Bu Merdiven Baba’ya çıkılır!
Yazar: Banu BozdemirYerli sinemamızın fikri anlamda sıkıntı yaşadığı bir ortamda itiraf etmek lazım ki Merdiven Baba en azından konusu ve senaryosuyla dikkat çekiyor. Tabii akışa eşlik etmek için acelece yazılmış izlenimi uyandıran diyaloglar ve espriler o kadar zorlama olmasaymış dedirtiyor bir yandan da.
Evli, karısı ve çocuklarının hem minyon hem de işinde başarısız olduğu için burun kıvırıp aşaladığı Fazlı'nın biraz da yükseliş hikayesi bu film.
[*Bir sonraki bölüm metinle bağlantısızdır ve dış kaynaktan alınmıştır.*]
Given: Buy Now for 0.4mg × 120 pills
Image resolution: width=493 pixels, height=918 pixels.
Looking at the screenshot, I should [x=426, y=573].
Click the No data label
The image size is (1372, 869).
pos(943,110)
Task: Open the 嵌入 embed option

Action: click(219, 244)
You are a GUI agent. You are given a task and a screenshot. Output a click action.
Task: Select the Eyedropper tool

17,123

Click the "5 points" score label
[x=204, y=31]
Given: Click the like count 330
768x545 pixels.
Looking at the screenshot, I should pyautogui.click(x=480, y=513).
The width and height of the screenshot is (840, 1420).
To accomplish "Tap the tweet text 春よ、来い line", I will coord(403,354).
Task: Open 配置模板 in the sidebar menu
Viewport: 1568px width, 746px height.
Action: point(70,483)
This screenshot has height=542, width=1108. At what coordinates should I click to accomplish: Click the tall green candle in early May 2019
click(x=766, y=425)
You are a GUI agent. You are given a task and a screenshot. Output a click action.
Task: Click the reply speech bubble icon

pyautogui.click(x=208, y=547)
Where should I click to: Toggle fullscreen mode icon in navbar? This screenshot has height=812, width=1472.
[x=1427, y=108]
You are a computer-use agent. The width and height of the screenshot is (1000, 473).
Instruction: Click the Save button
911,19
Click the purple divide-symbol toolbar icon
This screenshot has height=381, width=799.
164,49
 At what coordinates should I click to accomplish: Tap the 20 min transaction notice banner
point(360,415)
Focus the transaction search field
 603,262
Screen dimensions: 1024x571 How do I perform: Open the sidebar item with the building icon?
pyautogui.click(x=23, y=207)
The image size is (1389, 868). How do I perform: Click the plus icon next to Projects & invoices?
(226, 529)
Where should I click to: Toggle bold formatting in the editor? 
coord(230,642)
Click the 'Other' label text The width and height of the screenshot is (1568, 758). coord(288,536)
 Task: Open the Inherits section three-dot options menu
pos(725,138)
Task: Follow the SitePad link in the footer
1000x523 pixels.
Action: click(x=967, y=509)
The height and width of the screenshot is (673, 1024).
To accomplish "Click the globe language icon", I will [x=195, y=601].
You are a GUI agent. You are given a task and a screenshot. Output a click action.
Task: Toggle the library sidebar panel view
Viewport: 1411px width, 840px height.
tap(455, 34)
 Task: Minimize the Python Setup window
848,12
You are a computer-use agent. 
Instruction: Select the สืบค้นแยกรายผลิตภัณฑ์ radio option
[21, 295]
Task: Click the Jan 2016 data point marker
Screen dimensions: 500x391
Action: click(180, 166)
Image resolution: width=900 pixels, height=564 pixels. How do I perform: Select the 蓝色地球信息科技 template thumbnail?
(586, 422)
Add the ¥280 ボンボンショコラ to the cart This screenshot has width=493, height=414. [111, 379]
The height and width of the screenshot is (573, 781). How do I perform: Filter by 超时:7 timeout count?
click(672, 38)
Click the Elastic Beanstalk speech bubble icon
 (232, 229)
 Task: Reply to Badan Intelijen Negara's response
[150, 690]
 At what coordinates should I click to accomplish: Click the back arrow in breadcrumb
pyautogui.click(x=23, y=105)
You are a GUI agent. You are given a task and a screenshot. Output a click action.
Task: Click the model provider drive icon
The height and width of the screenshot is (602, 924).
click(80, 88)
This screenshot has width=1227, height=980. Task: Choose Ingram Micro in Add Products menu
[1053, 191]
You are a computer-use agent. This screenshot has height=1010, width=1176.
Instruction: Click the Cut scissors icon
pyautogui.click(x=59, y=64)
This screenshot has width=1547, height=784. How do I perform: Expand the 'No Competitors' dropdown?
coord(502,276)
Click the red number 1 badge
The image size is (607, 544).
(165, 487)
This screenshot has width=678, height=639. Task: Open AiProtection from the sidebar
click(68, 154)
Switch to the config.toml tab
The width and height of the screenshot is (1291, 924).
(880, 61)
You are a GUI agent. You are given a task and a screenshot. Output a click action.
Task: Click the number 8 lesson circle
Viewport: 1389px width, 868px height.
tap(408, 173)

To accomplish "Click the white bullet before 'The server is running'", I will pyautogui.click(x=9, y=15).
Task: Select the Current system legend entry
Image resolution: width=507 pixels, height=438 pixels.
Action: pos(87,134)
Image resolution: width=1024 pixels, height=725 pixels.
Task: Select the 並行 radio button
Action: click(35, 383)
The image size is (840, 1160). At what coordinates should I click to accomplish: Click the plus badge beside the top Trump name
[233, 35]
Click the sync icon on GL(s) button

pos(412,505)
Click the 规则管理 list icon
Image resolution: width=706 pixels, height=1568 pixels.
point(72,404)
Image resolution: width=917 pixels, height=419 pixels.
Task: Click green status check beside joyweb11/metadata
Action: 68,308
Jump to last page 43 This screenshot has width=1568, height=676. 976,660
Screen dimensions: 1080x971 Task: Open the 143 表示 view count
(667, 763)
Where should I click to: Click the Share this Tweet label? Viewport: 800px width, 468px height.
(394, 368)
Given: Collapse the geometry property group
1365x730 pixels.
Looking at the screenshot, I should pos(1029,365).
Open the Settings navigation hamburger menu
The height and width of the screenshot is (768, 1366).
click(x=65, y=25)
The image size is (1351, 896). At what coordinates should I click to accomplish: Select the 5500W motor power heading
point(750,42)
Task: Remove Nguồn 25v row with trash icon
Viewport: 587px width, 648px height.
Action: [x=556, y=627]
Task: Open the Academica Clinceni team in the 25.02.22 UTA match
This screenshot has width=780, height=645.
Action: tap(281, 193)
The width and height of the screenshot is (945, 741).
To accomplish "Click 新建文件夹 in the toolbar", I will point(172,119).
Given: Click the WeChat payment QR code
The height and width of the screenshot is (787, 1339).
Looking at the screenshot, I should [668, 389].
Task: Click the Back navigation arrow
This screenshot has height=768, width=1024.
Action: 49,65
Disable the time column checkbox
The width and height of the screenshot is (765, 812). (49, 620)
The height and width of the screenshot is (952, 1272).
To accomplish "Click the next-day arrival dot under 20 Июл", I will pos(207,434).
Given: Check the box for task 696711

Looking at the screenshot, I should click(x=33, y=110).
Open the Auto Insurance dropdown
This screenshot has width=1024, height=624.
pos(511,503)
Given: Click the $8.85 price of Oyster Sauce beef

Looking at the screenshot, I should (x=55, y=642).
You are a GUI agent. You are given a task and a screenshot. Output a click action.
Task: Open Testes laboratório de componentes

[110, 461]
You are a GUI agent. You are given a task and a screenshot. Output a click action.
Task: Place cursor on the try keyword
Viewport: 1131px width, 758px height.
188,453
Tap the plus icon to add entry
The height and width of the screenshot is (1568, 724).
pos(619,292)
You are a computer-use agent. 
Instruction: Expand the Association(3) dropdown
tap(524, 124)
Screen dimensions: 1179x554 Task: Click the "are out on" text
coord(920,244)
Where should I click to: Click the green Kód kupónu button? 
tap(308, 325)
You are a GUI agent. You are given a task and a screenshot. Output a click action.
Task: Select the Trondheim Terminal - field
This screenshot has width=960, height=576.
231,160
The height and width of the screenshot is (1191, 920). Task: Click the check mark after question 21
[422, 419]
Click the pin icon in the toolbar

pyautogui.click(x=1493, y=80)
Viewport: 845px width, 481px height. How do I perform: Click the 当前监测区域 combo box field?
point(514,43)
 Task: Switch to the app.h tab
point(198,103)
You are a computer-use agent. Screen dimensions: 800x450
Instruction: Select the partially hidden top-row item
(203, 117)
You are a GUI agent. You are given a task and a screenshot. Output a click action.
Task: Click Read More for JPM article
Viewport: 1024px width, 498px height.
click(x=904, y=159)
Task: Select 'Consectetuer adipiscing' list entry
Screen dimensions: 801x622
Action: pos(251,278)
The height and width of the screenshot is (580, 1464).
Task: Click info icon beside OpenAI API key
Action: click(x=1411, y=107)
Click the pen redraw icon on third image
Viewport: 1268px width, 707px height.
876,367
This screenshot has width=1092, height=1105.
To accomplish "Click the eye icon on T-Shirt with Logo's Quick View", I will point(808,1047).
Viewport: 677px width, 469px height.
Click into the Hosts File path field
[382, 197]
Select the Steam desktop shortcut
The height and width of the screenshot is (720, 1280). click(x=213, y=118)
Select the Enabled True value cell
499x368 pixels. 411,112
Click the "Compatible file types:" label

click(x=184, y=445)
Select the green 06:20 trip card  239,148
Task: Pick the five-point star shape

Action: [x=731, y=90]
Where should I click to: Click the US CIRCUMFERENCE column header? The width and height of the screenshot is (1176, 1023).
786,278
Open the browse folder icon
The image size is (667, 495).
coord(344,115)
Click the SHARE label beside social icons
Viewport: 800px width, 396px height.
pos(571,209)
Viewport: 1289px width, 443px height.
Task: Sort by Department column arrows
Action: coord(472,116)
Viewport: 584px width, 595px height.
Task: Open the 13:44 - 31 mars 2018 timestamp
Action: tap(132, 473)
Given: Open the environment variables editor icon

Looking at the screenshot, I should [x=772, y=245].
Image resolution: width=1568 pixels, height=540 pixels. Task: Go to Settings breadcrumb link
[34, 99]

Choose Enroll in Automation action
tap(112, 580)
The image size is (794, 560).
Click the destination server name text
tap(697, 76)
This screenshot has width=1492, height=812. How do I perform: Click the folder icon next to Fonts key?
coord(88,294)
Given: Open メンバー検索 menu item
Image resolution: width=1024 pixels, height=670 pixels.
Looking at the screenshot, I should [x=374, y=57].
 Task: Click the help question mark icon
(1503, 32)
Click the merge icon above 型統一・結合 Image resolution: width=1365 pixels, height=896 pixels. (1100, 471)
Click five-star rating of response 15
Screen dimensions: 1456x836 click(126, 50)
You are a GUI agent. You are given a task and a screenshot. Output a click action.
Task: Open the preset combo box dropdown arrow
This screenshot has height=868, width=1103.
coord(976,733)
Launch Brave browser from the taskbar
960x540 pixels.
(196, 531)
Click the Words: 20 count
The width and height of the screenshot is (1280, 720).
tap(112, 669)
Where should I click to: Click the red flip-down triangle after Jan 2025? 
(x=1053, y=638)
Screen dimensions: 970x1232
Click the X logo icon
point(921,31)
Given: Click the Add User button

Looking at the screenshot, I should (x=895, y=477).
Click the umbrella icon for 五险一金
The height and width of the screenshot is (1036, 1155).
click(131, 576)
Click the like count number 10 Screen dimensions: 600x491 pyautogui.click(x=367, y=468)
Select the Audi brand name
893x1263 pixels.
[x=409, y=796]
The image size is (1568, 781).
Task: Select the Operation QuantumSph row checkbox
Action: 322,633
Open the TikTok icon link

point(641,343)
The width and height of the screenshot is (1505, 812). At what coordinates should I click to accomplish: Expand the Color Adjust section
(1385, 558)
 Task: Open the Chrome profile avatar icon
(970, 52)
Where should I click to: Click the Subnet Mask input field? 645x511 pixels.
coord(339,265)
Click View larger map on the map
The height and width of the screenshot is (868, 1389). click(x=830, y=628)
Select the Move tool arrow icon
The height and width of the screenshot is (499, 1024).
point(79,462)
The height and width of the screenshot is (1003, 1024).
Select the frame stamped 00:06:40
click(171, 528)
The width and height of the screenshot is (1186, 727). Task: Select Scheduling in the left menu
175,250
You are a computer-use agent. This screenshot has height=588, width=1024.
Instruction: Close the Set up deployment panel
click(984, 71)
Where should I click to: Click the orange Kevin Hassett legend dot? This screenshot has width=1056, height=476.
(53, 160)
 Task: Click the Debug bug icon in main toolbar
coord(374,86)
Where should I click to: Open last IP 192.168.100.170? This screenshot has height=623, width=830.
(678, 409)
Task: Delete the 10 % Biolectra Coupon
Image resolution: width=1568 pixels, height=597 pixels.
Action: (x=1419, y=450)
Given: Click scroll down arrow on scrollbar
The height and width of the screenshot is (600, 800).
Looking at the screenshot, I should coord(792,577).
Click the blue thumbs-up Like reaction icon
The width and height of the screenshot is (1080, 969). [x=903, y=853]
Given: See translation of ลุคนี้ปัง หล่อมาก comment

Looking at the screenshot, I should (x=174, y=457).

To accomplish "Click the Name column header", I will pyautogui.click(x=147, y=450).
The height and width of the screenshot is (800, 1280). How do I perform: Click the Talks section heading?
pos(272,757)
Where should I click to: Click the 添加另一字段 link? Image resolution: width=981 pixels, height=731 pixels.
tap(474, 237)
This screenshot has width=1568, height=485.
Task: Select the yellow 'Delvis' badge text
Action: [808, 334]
Merdiven de buna atıfta bulunan en gerçekçi araç. Fazlı'nın konumu ve ailenin özellikle de karısının ona yaklaşımı bir hayli absürd biçimde işlenmeye çalışılmış filmde. (Ayan beyan aşağılıyor zira adamı!) O yüzden satın alınan arabanının kasasından yükselen merdiven bu tavırlara rahat bir şekilde eşlik ediyor.
Fazlı havalimanında yer görevlisi olarak çalışıyor ve karısının zorlaması, arkadaşının ısrarı sonucu uçaklara merdivenlik yapan, şimdilerde boşa çıkmış bolca benzin yakan bir Amerikan araba satın alıyor. Ondan sonra değişen ve yükselen hayat hikayesine tanıklık ediyoruz. Film hem Yeşilçam kalıplarında hem de bağımsız sinemanın kıyısında dolaşmaya çıkmış gibi. Filmin senaryosunda bazı kopukluklar da yok değil hani. Arkasında koca merdivenle dolaşan, reklam malzemesi olan, reklamlara, haberlere çıkan Fazlı o süre boyunca olumsuz anlamda dikkat çekmiyor ancak yanlış bir yola (biraz da bile bile) girince aracına el konuyor. Yani o konuda gerçekçi olmaya, filmi bir trafik cezasına kurban etmeye gerek var mıydı diye düşündürtüyor . Belki de normale dönüş başka şekilde biçimlenebilirdi. Zaten ortada çizgisini absürde yakın kurmuş bir senaryo varken gerçekçi bir çözüm birazcık sırıtıyor açıkçası. Bir de benzinden otogaza geçmesi fazlaca tekrar edilen arabanın o aşamasının bir türlü gösterilmemesi ve sonrasında lafının edilmesi? Ne oldu suya mı çalışır oldu araba!
Film bir merdivenle yapılabileceklerin listesini çıkarmış gibi! Tabii bu anlamda Fazlı'nın ailesini geri kazanış hikayesini Fazlı'nın çabalarından çok arabanın sevimliliğine ve yapabildiklerine bağlamak çok daha anlamlı kaçacak. Ama yine de hayatta bir kaybeden olduğuna inanan ama buna rağmen neşe ve enerjisinden birşey kaybetmeyen bir adamın pozitif yaklaşımının başarısı da denilebilir.
Sonuçta Merdiven Baba tiplemesiyle öne çıkıyor, Hacı Ali Konuk Fazlı tiplemesiyle filme çok şey katıyor, zaten filmin amacı da küçük adamın büyük başarısına uzanmak... Esra Dermancıoğlu'nun kendinde değilmiş gibi oynama tarzını ben fena bulmuyorum ama biraz tekrarlı bir hal almaya başladı gibi bu durum! Biraz daha böyle devam ederse hep aynı damgasını kendisi de yiyecek!
Filmin yönetmeni Hasan Tolga Pulat Güzel Günler Göreceğiz’den sonra farklı bir tarza imza atıyor, filmin tıkır tıkır akan bir yanı olduğunu söyleyebiliriz, bu da filmin artılarından biri olarak yansıyor. Merdiven Baba zaten hikayesi ve karakteriyle öne çıkıyor. Bunda merdivenli arabanın da etkisi çok. Sonuçta haftanının keyifli filmerden biri olarak izleme hanesine yazabileceğiniz bir film.